Когда появился в городе Мандельштам, точно не помню. Внешне он был неприметен. Стихи (неожиданно) меня ошеломили. Может быть, мой восторг перед этими стихами был ударом в сердце Гумилёву? Тут была и Греция, и море!.. Не помню, как мы с Мандельштамом разболтались (в Доме литераторов, конечно!), а у него была впервые в день вечера Маяковского{163}. Я просто «засиделась» у Мандельштама, и нам было так весело, и мы так смеялись, что не пошла в залу слушать; аплодисменты были слышны. Мандельштам (вероятно!) меня удерживал. В мемуарах Одоевцевой Гумилёв волновался (почему-то!){164}.
Удивительно, что когда я прочла Гумилёву: «Когда Психея-жизнь»{165} за свои, он эти стихи принял как мои — он, знавший Мандельштама и мои «возможности», — и такой великолепный критик, как он, верно, я говорила о «пейзажном» восприятии Элизиума… Потом помню стихи — я не помню ничего особенного в моих отношениях с Мандельштамом. Я помню папиросный дым — и стихи — в его комнате. Несколько раз мы бегали по улицам, провожая друг друга — туда и обратно.
У меня не было ссор с Гумилёвым; не было как будто ревности ни с его, ни с моей стороны. Моя «беготня» с Мандельштамом и редкие свидания с Мандельштамом в его комнате не вызывали сомнений у Гумилёва. Или он ревновал к моему восхищению стихами Мандельштама с «греческими» именами?
И вот как-то он сказал мне: «Неудивительно, что Мандельштам в вас влюбился. Но я уверен, что его страсть возрастает от того, что он поверил, что вы происходите от кн. Голицыных»[118].
Я рассказала Мандельштаму это, а он со своей забавной интонацией провозгласил: «Со времен Наталии Пушкиной женщина предпочитает гусара поэту».
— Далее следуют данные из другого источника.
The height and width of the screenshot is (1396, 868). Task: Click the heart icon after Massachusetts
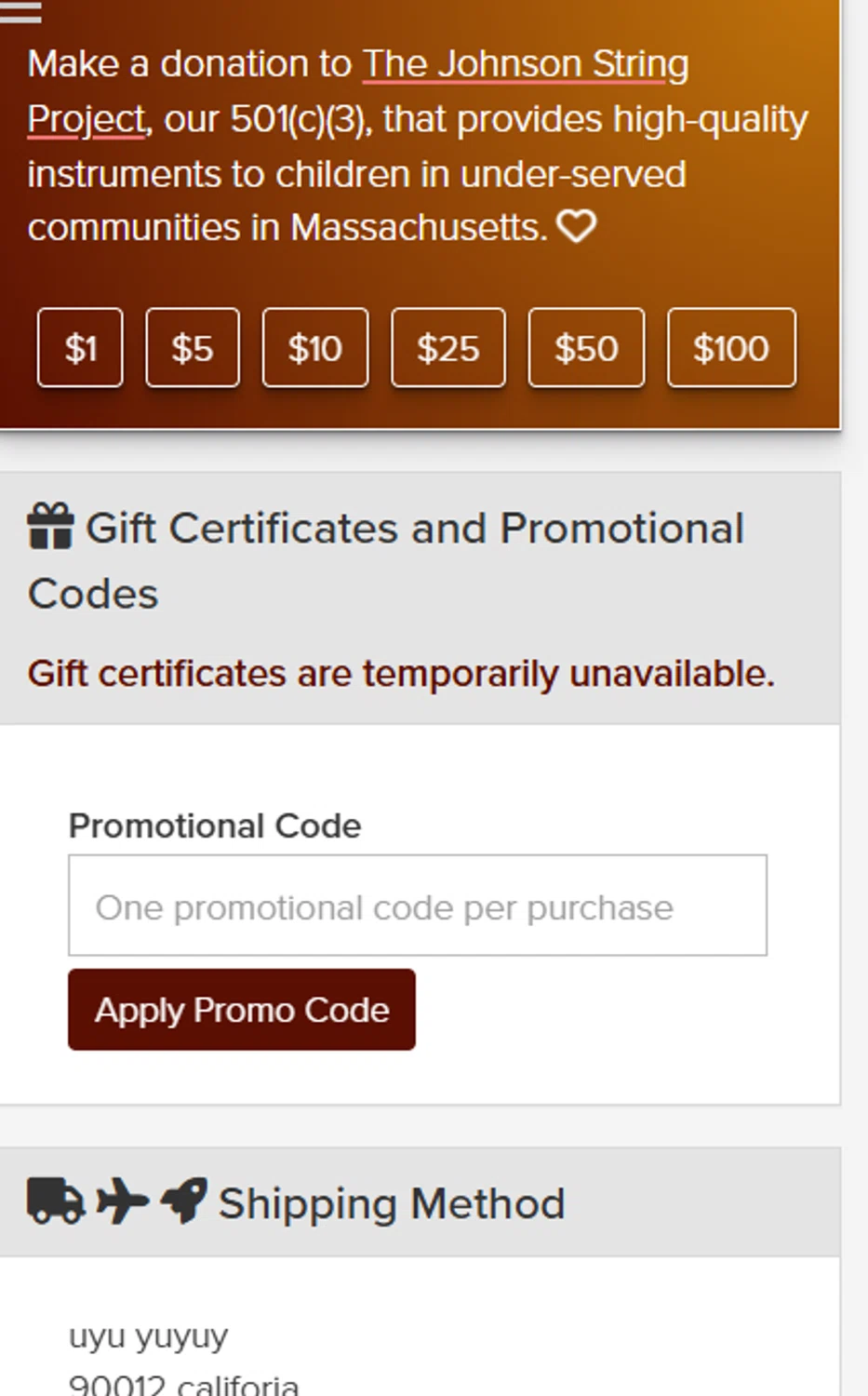point(576,226)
Этапом могла бы назваться история, которая произошла в конце осени на вечере поэтов где-то на Литейном. Одоевцева в мемуарах пишет о нем как для нее важном — и там был Блок{166}. Я же сидела на диванчике между Юрой и Милашевским, в безумной тесноте, и не слышала ничего из «поэзии» или забыла. Впервые «всерьез» началось увлечение Юры. В этот вечер Гумилёв обратился ко мне с просьбой «отпустить» его проводить рыжую Зою Ольхину. (Она жила далеко и боялась одна.) Я не помню ни рыжей Зои, ни Блока, ничего. «Вас с восторгом проводит Осип». Я дала согласие, и мы пошли с Осипом. На удивление Осип на сей раз стал «интриговать» и говорить о донжуанстве Гумилёва и его неверности, чем вконец меня расстроил.